Problem. Look below for the line containing "Task: Open the CADCHFzero,M5 chart tab"; from there through the line containing "You are a computer-use agent. The image", both lines included, please set down each line exactly and nothing else.

-------- Records for processing --------

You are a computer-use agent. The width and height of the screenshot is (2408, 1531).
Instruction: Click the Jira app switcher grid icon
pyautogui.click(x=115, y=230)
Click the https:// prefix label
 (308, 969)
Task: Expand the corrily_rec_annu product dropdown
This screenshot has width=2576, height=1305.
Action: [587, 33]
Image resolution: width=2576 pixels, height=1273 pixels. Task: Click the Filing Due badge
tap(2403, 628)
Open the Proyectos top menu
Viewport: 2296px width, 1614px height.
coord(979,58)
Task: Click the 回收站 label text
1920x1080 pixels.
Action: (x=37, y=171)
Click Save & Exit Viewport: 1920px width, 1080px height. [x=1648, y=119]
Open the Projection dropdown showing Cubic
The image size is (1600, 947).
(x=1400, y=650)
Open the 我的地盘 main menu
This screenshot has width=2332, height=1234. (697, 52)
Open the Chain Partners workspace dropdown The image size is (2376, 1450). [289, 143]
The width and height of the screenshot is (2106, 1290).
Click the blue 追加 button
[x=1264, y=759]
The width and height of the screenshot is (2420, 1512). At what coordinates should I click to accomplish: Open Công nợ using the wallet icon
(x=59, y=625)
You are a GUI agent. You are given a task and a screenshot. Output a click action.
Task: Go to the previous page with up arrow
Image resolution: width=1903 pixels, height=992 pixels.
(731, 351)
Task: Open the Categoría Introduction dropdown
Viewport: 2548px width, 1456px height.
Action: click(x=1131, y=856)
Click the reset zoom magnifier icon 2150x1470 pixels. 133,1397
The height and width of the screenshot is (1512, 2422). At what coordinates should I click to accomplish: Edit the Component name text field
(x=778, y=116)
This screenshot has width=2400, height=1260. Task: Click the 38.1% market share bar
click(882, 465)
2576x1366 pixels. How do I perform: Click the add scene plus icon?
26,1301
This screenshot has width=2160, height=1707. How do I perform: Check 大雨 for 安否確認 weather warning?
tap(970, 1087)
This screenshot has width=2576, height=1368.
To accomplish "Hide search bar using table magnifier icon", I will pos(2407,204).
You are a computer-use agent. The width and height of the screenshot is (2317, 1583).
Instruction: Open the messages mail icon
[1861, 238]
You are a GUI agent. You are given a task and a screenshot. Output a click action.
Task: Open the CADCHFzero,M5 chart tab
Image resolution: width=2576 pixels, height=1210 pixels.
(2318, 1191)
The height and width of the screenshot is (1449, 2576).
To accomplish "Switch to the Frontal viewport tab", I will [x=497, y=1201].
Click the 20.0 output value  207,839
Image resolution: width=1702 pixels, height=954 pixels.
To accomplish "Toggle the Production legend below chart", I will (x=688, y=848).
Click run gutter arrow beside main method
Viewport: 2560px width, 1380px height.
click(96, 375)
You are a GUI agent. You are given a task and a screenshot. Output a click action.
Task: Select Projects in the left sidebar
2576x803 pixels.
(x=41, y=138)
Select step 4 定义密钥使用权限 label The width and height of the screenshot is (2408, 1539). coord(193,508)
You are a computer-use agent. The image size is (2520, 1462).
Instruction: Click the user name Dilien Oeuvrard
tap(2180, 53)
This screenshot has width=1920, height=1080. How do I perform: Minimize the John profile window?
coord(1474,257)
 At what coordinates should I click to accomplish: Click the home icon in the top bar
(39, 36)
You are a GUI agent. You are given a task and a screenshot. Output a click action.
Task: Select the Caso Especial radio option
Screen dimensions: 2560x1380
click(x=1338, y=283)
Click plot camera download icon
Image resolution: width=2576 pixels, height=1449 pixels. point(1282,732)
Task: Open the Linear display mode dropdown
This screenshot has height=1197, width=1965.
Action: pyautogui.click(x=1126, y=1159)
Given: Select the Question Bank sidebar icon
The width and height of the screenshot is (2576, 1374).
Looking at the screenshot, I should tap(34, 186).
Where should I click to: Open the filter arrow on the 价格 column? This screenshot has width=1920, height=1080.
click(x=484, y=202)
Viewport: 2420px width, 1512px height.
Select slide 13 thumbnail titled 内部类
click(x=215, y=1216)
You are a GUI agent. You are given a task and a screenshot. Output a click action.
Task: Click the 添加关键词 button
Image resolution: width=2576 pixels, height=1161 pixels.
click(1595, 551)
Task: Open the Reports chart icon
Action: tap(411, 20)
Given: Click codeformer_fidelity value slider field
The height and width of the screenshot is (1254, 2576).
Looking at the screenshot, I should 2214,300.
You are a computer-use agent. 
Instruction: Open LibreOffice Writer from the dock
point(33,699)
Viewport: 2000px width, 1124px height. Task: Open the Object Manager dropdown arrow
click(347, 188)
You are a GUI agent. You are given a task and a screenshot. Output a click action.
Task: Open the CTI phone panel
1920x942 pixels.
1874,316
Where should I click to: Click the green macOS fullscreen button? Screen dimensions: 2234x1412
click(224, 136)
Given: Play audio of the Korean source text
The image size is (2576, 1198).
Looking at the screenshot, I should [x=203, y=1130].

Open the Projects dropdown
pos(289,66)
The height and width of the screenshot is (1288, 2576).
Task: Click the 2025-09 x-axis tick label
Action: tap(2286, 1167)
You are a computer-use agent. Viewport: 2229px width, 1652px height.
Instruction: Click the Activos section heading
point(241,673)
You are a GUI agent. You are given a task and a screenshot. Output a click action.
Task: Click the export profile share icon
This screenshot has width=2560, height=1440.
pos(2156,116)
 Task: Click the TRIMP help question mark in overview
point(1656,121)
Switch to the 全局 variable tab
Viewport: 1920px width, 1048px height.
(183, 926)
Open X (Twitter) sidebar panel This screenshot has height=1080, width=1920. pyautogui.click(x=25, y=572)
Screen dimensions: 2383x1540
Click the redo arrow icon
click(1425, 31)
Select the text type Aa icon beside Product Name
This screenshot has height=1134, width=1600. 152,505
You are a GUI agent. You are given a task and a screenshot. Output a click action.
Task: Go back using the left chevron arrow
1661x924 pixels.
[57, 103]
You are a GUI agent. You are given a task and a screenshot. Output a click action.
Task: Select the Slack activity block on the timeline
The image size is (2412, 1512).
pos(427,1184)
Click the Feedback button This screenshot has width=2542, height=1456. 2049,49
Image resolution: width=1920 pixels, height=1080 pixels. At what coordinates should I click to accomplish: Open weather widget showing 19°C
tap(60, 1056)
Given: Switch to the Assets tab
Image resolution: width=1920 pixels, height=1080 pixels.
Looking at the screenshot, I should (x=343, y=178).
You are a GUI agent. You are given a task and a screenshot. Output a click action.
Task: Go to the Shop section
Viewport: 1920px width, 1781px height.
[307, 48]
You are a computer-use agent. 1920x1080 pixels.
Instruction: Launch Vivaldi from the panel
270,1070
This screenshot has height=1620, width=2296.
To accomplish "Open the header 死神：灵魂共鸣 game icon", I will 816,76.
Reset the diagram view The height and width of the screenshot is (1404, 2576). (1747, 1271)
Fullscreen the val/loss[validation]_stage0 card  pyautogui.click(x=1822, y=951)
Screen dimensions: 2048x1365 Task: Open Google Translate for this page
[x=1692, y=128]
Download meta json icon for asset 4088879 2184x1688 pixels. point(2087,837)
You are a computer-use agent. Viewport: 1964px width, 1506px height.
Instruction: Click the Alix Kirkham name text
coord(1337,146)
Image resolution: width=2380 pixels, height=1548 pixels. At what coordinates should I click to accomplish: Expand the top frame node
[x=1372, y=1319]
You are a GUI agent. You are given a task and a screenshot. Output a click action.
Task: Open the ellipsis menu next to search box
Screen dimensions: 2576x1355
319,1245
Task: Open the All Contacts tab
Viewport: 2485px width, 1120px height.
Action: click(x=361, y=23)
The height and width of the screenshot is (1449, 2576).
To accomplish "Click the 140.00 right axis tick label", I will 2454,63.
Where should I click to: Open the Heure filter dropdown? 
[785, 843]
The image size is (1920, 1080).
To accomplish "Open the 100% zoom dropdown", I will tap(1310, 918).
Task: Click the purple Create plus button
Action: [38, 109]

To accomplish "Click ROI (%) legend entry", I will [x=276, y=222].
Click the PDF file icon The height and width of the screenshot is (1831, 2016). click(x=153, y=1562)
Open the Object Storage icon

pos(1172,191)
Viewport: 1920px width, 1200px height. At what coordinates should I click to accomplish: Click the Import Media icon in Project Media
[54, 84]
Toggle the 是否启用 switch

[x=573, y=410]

--------

Task answer.
Task: Open the CADCHFzero,M5 chart tab
Image resolution: width=2576 pixels, height=1210 pixels.
(2318, 1191)
The height and width of the screenshot is (1449, 2576).
To accomplish "Switch to the Frontal viewport tab", I will [x=497, y=1201].
Click the 20.0 output value  207,839
Image resolution: width=1702 pixels, height=954 pixels.
To accomplish "Toggle the Production legend below chart", I will (x=688, y=848).
Click run gutter arrow beside main method
Viewport: 2560px width, 1380px height.
click(96, 375)
You are a GUI agent. You are given a task and a screenshot. Output a click action.
Task: Select Projects in the left sidebar
2576x803 pixels.
(x=41, y=138)
Select step 4 定义密钥使用权限 label The width and height of the screenshot is (2408, 1539). coord(193,508)
You are a computer-use agent. The image size is (2520, 1462).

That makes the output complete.